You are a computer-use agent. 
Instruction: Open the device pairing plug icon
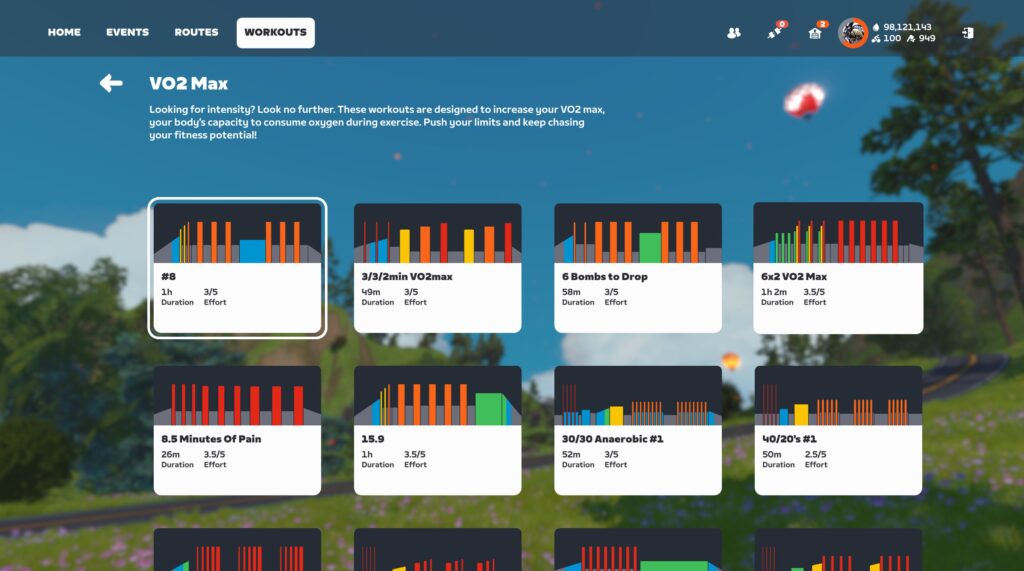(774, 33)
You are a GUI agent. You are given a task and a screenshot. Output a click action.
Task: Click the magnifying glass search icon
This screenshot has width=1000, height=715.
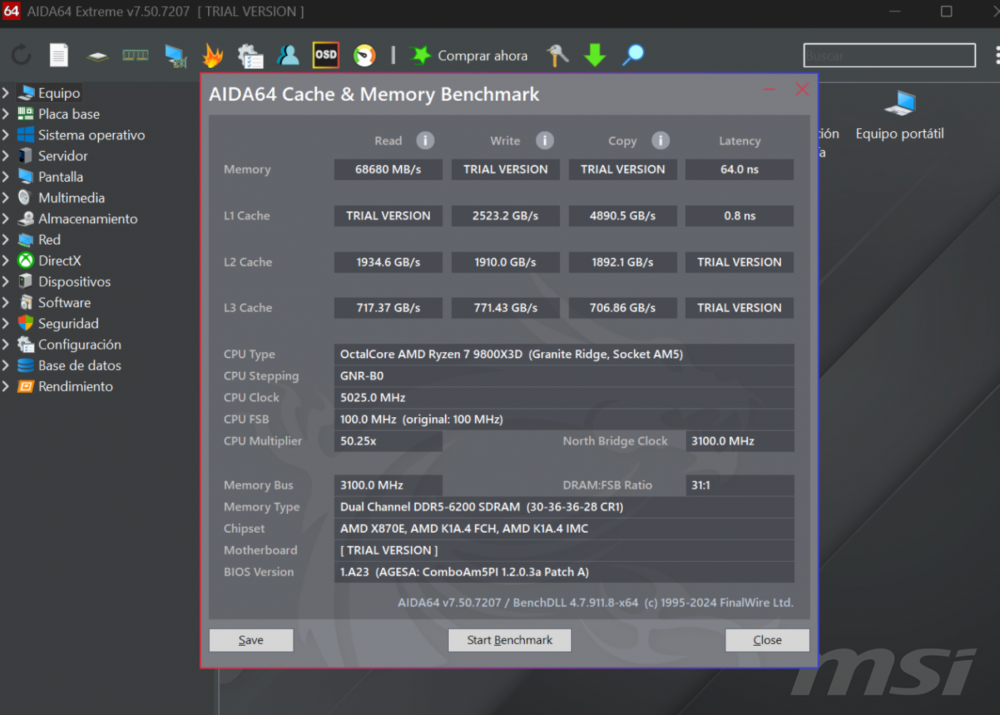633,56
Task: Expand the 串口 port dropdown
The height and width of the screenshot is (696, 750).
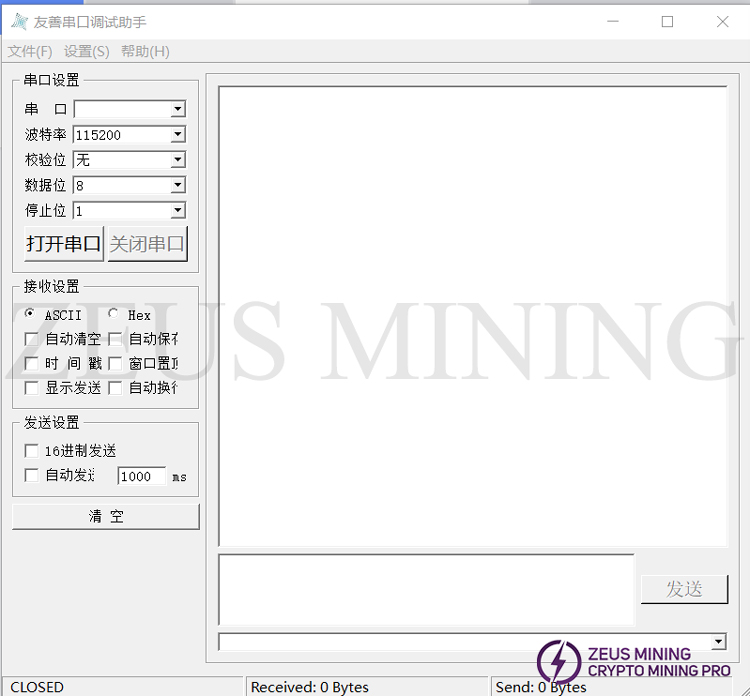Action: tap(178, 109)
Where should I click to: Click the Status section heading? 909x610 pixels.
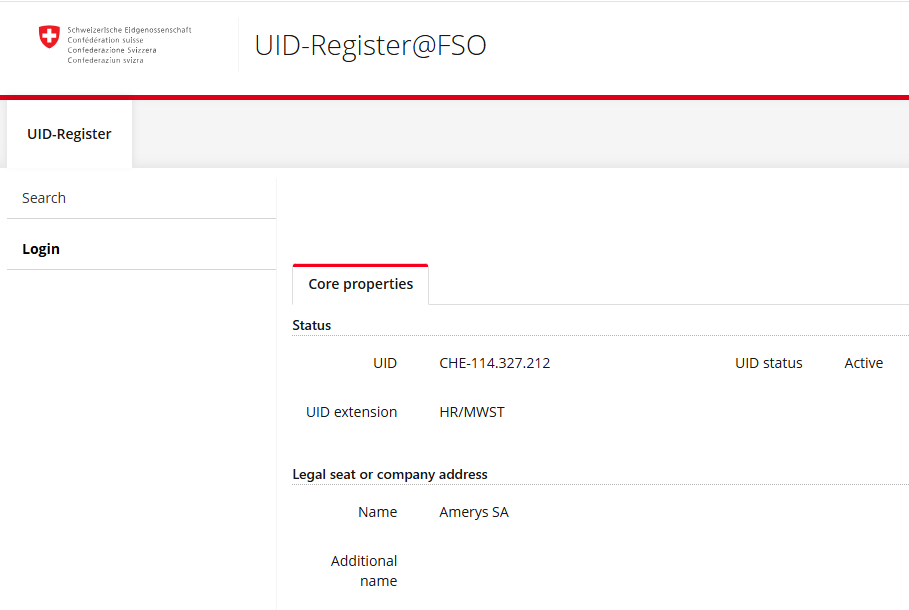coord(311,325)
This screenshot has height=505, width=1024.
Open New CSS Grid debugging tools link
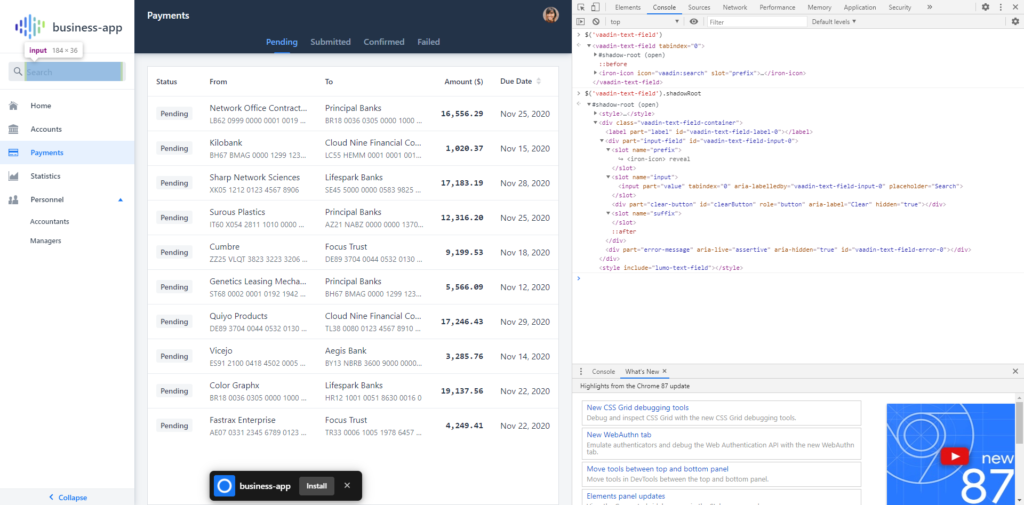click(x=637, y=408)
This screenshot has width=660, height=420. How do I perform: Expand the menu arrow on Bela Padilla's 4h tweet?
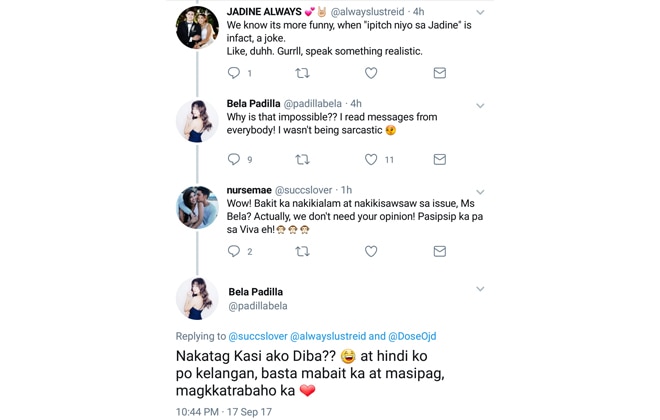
· · · · · · ·
◆ **Try it**
Exactly the lines from the one that contains "This screenshot has width=1000, height=715." through the last line of the records should be set down, and the pictures should be dropped.

◆ **Written answer**
This screenshot has width=1000, height=715.
633,56
Task: Expand the 串口 port dropdown
The height and width of the screenshot is (696, 750).
Action: tap(178, 109)
Where should I click to: Click the Status section heading? 909x610 pixels.
coord(311,325)
This screenshot has height=505, width=1024.
Open New CSS Grid debugging tools link
click(x=637, y=408)
This screenshot has width=660, height=420. How do I perform: Expand the menu arrow on Bela Padilla's 4h tweet?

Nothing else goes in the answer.